Ma première réticence s’est transformée en motivation avec l’idée que je pouvais profiter de cette opportunité pour prouver qu’il était possible de mener les études d’un concours d’un projet de cette ampleur sur le logiciel Revit, ce qui n’avait encore jamais été réalisé à l’agence VIGUIER.

Ma motivation fut encore accrue quand je m’aperçus que ce projet avait un cachet particulier d’un point de vue conception architecturale : le tout formait un ensemble harmonieux, malgré la présence d’un parking silo à cause du niveau de l’eau trop haut.

Le travail fut particulièrement intense et les nuits courtes.

Lors du rendu, des photographies de maquettes de tous les projets nous avaient été transmises. C’est là que j’ai compris que les architectes concurrents étaient parmi les plus grandes pointures mondiales. J’appris par la suite que l’un d’eux avait été disqualifié pour non-respect du règlement du concours. Un autre projet faisait le buzz sur les sites internet spécialisés en architecture. Et ce fut notre projet qui fut sélectionné, incroyable ! Je crois que le jour où j’ai appris que l’agence avait gagné fut l’un des plus beaux jours de ma carrière professionnelle.

Après cela, j’ai repris mon rôle de BIM Manager à 100%.

Figure 17 : Hypérion – Bordeaux – Perspective du concours depuis la rue Carle Vernet – Architecte VIGUIER

L’agence avait pour volonté de continuer les études de l’APS du projet Hypérion sur le logiciel Autodesk Revit.

C’est quand il a été question de calculer le bilan carbone du projet Hypérion par Eiffage Construction, que ceux-ci se sont rapprochés de nous et de notre modèle Revit pour demander à pouvoir lui appliquer une convention BIM. L’idée étant d’adapter la modélisation de manière à ce que notre modèle puisse intégrer les paramètres de la base de données INIES et ses fiches FDES. Ce n’était jamais que le troisième type de modélisation pour ce projet : celle du concours, celle de l‘APS hors convention BIM et celle de l’APD avec convention BIM.

La surprise de la désignation du projet Hypérion comme lauréat du BIM d’Or 2019 fut toute aussi grande que lorsque nous avions gagné le concours d’architecture.

Ce succès était inespéré, il est venu à point nommé pour couronner plusieurs années de dur labeur, de remise en question intense et de tant d’autres obstacles qui s’étaient accumulés sur le parcours du BIM à l’agence VIGUIER. J’en profite pour rappeler l’importance de l’investissement et du rôle joué par tous les collaborateurs qui ont œuvrés avec le BIM et pour le BIM chez VIGUIER, pour porter cette agence à son niveau de maîtrise du BIM actuel.
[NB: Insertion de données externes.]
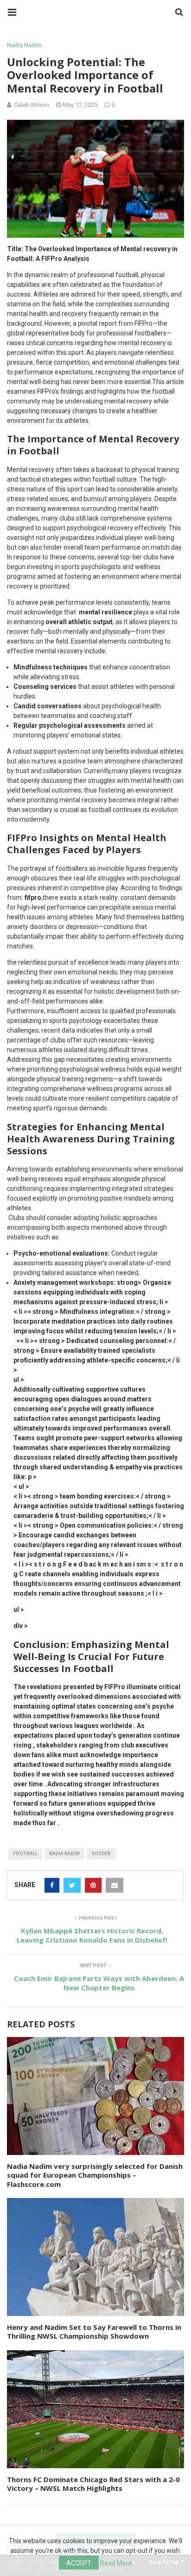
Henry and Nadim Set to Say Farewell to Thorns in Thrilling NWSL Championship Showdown (94, 2331)
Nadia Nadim (24, 45)
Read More (116, 2563)
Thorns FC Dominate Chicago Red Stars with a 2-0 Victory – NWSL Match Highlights (93, 2484)
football (25, 1853)
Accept (78, 2563)
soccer (101, 1853)
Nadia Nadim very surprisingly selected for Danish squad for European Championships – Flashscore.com (95, 2175)
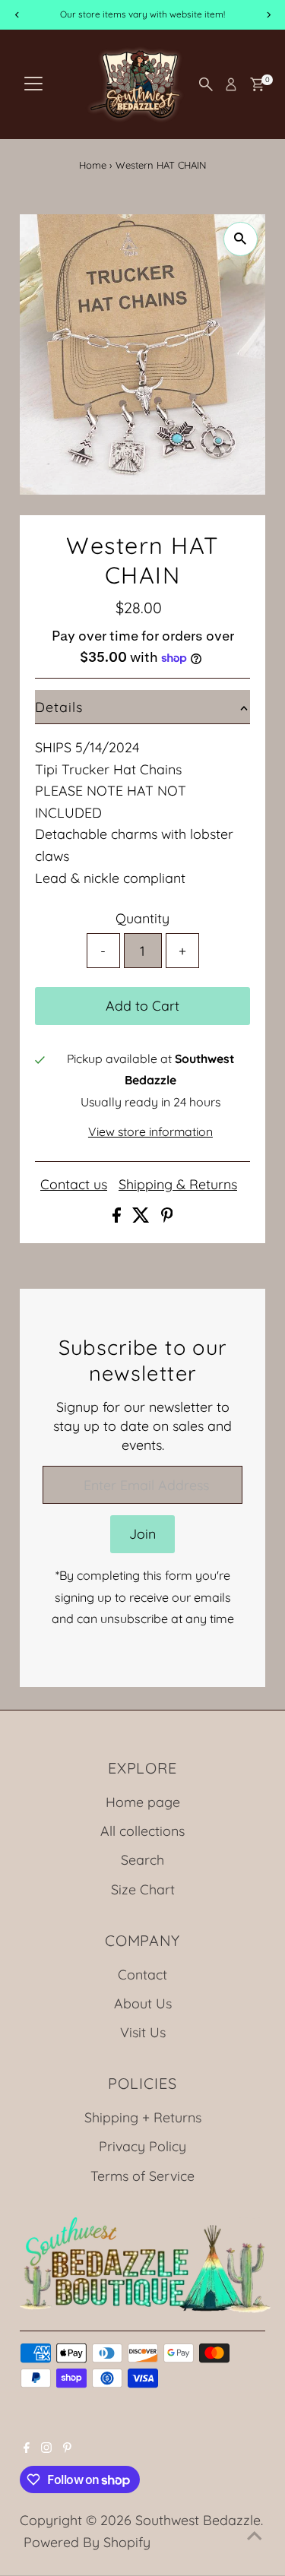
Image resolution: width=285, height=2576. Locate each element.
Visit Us (143, 2032)
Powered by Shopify (87, 2541)
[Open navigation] (33, 84)
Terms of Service (142, 2175)
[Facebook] (26, 2447)
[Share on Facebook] (118, 1217)
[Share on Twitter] (143, 1217)
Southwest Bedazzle (198, 2519)
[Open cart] (257, 84)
Sans ce travail de l’ensemble des collaborateurs de l’agence, il n’y aurait pas eu tous ces succès. Je pense à Jean-François Guillot, à Camille Ajjan, à Julien Sibra, Christel Catteau, Alison Rondel, Mikhail Cadi, Enrique Custa Lorenzo, Enrico Cigolotti et à tant d’autres.

Cela a-t-il été difficile ? Et qu’est-ce que cela vous apporté ?

Oui, cela a été difficile, la transition vers le BIM demande de grands investissements en infrastructure et en formations. Elle transforme de nombreux aspects de la profession d’architecte. Tout cela demande du temps et des moyens avant d’être un tant soit peu maîtrisé.

Les changements, surtout pour la direction, ne se font pas sur base d’un seul projet, le projet Hypérion a été l’un des jalons qui a permis de faire bouger les digues en faveur du logiciel Revit, mais il en a fallu beaucoup d’autres pour définitivement convaincre de la pertinence de l’emploi d’un logiciel tel que Revit pour accomplir telle ou telle tâche au sein de l’agence.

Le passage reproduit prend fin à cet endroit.